◆ **SET TASK A**: In the source records, rewrite the lines starting with the line containing "Given: Open courtney's cartoon profile avatar" and going on through the line containing "click(550, 360)", replacing "Task" with "Goal" and leaving everything else unchanged.

+===+

State Tax Commissioner v. Tuchscherer

Decision Date15 October 1964
Docket NumberNo. 8159.,8159.
Citation130 N.W.2d 608
PartiesSTATE of North Dakota by its TAX COMMISSIONER, Appellant, v. Gabriel P. TUCHSCHERER and Anna M. Gross as Administrator and Administratrix, respectively, Gabriel P. Tuchscherer, Anna M. Gross, Dominick E. Tuchscherer, Katharine M. Tuchscherer, and Regina M. Niegum, Respondents.
CourtNorth Dakota Supreme Court

COPYRIGHT MATERIAL OMITTED

Helgi Johanneson, Atty. Gen., Joseph R. Maichel, Special Asst. Atty. Gen., Bismarck, for appellant.

Duffy & Haugland, Devils Lake, and A. R. Jongewaard, Rugby, for respondents.

TEIGEN, Judge.

The State of North Dakota, by its Tax Commissioner, has appealed from a judgment of the district court decreeing that the order of the county court correctly fixed the estate tax in the matter of the estate of John D. Tuchscherer, deceased. The respondents are the coadministrators and the heirs at law. A trial de novo has been demanded.

John D. Tuchscherer died intestate on July 23, 1960, a resident of McHenry County, North Dakota. His estate was placed in probate in that county. In the process of the administration of the estate, there was filed for approval an estate tax return. The county judge assessed the tax on April 26, 1961, and forwarded the return with its order to the office of the State Tax Commissioner for approval. The State Tax Commissioner, who has supervision of the enforcement and collection of estate taxes (Section 57-37-19, N.D.C.C.), refused to approve the return. He returned it to the county judge with a letter stating the reason for his refusal and incorporated recommendations for amendment of the return. He stated certain properties held in joint tenancy should be valued at 100% of their value for tax purposes instead of 50% as shown by the return.

After the first order was entered, there was a refund for overpayment of the Federal tax. The court then entered an order dated August 10, 1961, amending its order determining the estate tax to include the refund for overpayment of the Federal tax and in this order rejected the contentions made by the State Tax Commissioner as follows:

"IT IS FURTHER ORDERED, That as so amended the Court finds that the Order is according to the statutes applicable and that the joint tenancy property has been assessed at fifty percent of its actual value as set forth in Section 57-37-06 of the North Dakota Century Code and that, therefore, no further amendment of said Order be made."

+===+

◆ **SET TASK B**: According to the court opinion, on what date did John D. Tuchscherer die?

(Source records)
+===+

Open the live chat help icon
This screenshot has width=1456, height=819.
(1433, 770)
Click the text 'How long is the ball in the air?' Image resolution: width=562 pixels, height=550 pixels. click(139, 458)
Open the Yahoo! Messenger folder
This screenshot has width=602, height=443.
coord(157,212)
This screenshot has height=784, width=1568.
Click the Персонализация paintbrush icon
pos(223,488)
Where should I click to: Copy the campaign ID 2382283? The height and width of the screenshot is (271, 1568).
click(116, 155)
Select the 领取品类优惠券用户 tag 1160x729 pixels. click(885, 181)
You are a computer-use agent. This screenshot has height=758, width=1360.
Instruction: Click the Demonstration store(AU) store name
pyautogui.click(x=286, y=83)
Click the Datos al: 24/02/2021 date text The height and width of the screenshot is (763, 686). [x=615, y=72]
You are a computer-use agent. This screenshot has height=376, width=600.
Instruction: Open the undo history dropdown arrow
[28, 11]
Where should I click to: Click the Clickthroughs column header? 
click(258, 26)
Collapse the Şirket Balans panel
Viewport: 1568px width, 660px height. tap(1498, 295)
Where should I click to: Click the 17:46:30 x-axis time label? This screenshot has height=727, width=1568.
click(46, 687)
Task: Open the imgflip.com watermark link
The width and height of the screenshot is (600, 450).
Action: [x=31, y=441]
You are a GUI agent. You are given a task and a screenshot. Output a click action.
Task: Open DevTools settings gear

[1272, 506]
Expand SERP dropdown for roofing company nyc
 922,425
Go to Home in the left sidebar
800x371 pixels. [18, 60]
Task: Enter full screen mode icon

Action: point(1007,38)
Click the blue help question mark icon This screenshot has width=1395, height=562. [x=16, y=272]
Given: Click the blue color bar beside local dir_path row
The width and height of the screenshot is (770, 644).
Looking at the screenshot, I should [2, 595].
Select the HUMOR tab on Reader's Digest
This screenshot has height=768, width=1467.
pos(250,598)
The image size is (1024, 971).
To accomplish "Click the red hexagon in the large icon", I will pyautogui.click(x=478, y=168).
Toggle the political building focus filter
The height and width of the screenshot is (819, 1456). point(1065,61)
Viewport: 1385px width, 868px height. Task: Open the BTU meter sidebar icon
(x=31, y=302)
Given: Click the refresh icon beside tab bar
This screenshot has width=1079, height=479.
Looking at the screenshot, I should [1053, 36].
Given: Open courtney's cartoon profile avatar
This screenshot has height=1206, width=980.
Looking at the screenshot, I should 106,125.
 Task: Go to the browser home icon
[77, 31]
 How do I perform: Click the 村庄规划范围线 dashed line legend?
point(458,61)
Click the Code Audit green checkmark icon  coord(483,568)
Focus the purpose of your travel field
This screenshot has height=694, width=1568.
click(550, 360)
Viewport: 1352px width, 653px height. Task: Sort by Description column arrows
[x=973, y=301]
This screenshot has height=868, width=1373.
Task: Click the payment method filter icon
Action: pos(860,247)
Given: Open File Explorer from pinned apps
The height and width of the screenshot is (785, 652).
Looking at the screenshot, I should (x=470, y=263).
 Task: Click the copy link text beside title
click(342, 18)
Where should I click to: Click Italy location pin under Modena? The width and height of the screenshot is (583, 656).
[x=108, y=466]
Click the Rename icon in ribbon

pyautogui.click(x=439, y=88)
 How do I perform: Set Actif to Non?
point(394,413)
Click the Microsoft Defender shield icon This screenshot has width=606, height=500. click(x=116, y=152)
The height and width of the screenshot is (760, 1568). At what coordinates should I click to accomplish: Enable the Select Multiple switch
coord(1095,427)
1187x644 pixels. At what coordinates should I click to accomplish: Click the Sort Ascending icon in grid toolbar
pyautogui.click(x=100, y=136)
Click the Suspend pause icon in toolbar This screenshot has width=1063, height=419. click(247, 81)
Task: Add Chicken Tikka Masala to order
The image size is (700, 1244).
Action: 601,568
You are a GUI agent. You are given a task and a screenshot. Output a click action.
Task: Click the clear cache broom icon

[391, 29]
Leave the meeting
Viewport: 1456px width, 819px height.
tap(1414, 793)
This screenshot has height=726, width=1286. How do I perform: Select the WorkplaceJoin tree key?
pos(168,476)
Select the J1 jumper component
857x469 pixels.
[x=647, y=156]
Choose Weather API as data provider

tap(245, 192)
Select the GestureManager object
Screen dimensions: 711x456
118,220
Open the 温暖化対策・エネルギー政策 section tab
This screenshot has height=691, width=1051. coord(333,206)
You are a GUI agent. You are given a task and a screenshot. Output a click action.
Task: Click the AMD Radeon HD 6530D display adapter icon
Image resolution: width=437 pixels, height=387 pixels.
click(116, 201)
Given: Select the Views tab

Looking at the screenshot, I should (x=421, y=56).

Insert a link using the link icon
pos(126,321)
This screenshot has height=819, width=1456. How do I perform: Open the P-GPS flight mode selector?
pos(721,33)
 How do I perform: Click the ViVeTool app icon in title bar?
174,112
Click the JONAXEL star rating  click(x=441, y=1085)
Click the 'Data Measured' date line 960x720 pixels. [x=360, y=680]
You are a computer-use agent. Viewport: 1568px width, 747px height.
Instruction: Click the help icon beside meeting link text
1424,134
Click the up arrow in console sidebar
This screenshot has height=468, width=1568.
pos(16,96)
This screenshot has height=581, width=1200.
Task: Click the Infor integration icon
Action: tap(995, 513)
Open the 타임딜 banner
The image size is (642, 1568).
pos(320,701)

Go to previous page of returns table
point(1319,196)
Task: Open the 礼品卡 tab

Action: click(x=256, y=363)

+===+

◆ **FULL ANSWER A**:
Given: Open courtney's cartoon profile avatar
This screenshot has height=1206, width=980.
Looking at the screenshot, I should 106,125.
 Goal: Go to the browser home icon
[77, 31]
 How do I perform: Click the 村庄规划范围线 dashed line legend?
point(458,61)
Click the Code Audit green checkmark icon  coord(483,568)
Focus the purpose of your travel field
This screenshot has height=694, width=1568.
click(550, 360)

◆ **FULL ANSWER B**: July 23, 1960